These fine specimens of livestock were on offer in the August 1888 issue of The Nor’-West Farmer and Manitoba Miller. Among the topics in that issue was a list of 27 hints for judges of livestock, such as, “Make no scruples in discouraging a purposely overburdened udder; remember you are appointed as teachers,” and, “Discourage a wedgy muzzle and narrow nostrils anywhere.”
Another article suggested the use of Galloway cattle hides as a replacement for buffalo robes, “which can no more be got.”
According to an editorial reprinted from the Ottawa Journal, Ontario Agriculture Minister Drury had delivered a speech in which he worried about the tendency of “higher education” to encourage farmers’ sons to stray off to the cities to earn their living. This was “simply one feature of the present age to materialism — to the worship of money and self-indulgence. The rugged independence which is the glory of the farmer is becoming less enviable to men than it used to be.”

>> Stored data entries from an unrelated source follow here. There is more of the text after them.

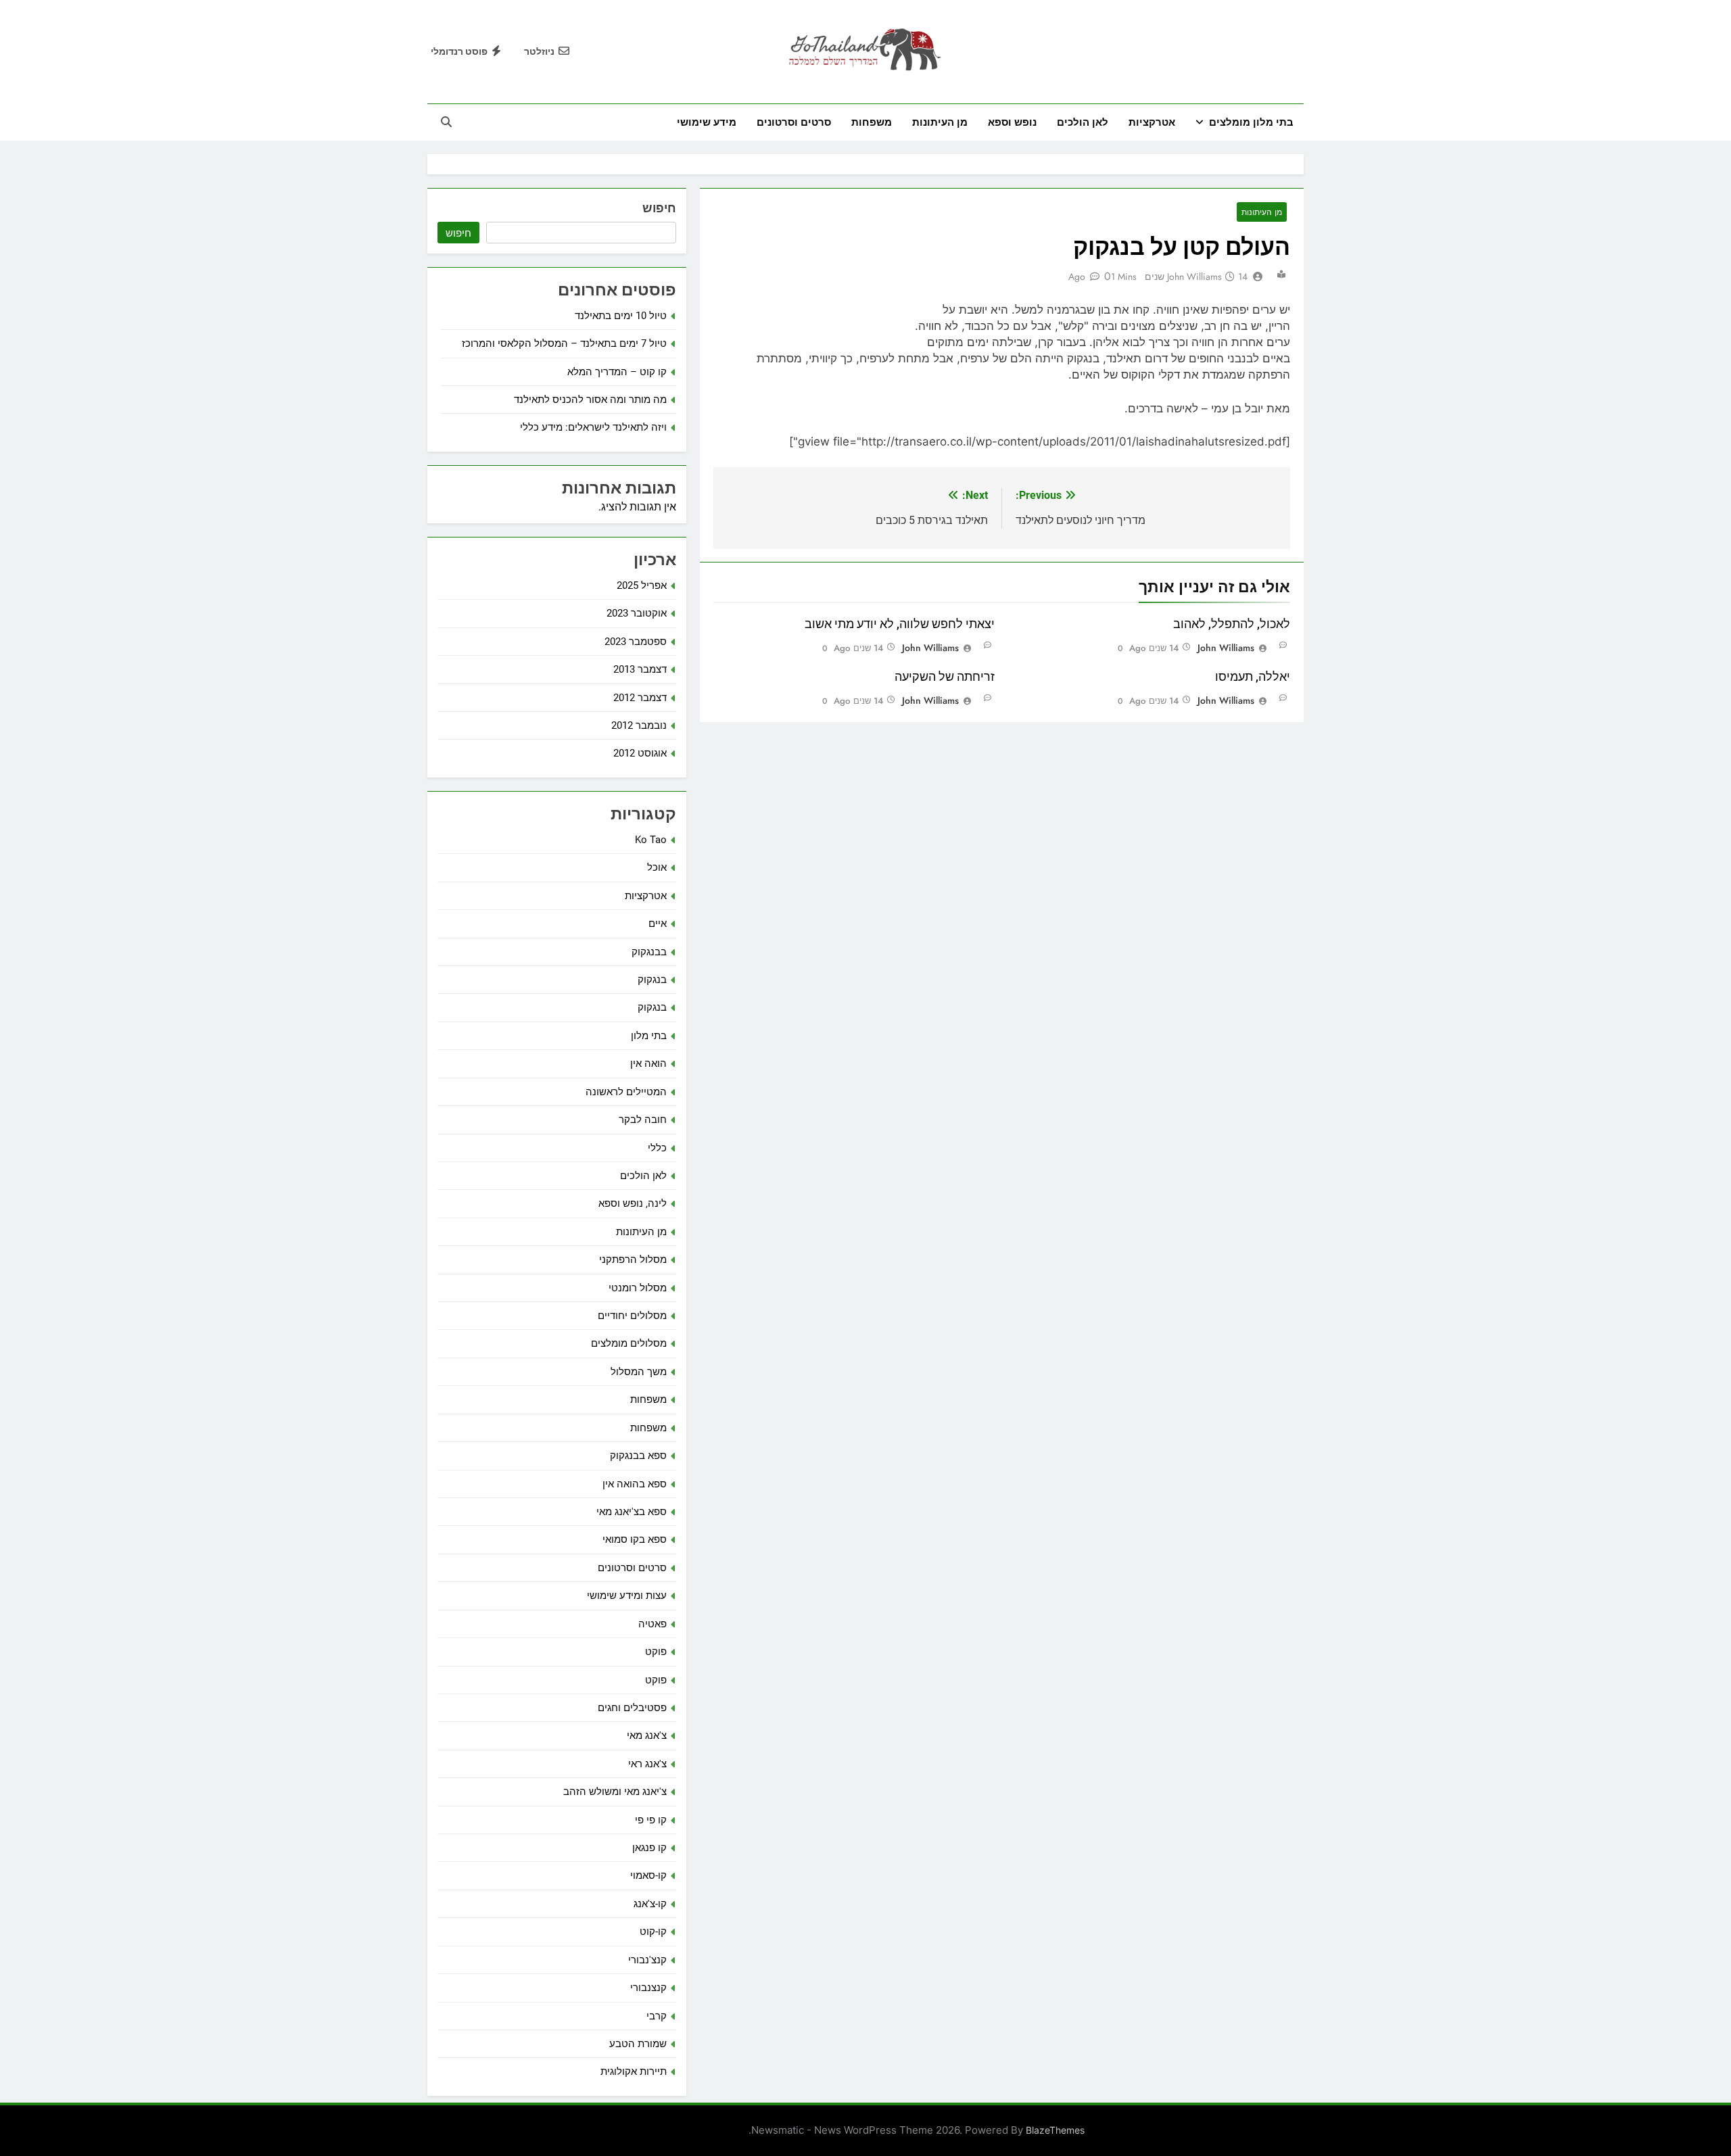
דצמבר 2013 (640, 669)
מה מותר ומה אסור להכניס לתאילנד (590, 399)
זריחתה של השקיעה (945, 677)
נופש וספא (1012, 122)
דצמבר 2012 (640, 698)
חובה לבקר (643, 1119)
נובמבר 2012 (639, 725)
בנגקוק (652, 980)
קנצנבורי (648, 1988)
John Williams (1194, 276)
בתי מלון (649, 1036)
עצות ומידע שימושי (627, 1595)
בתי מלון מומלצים (1251, 122)
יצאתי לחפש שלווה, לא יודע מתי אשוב (900, 624)
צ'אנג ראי (647, 1764)
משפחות (871, 122)
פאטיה (652, 1624)
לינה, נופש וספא (632, 1203)
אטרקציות (1152, 122)
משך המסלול (639, 1372)
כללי (657, 1148)
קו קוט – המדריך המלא (617, 372)
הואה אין (648, 1063)
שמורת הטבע (638, 2044)
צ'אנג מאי (647, 1735)
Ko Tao (651, 840)
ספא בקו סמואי (634, 1539)
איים (657, 923)
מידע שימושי (706, 122)
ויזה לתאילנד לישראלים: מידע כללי (593, 427)
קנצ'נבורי (647, 1960)
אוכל (657, 867)
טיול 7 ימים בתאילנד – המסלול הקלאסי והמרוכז (564, 343)
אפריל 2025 (642, 585)
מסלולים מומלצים (629, 1343)
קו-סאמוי (648, 1875)
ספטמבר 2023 (635, 642)
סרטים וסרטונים (794, 122)
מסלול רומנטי (638, 1288)
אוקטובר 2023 (637, 613)
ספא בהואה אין (634, 1484)
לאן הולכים (1082, 122)
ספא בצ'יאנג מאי (631, 1512)
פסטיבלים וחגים (632, 1708)
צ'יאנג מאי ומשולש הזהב (615, 1792)
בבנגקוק (649, 952)
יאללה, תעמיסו (1252, 677)
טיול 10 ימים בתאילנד (621, 316)
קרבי (656, 2016)
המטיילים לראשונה (626, 1092)
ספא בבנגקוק (638, 1456)
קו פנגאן (649, 1848)
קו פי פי (651, 1820)
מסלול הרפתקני (633, 1259)
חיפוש (659, 208)
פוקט (656, 1652)
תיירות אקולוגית (633, 2071)
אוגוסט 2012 (640, 753)
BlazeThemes (1055, 2130)
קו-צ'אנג (650, 1904)
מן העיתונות (940, 122)
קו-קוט (653, 1931)
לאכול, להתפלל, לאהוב (1231, 624)
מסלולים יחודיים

The editorial writer took some exception, observing that there was no reason that farmers could not live the life of a gentleman. He suggested the problem was due to the average farmer working harder than his hired men, and suggested Mr. Drury encourage education in management skills so farmers would realize “the full value of the principle which successful businessmen keep in view — the management for themselves, the drudgery for others.”
The issue also reported the death at age 55 of John Ogilvie, who had managed the branch of the family milling company in Winnipeg.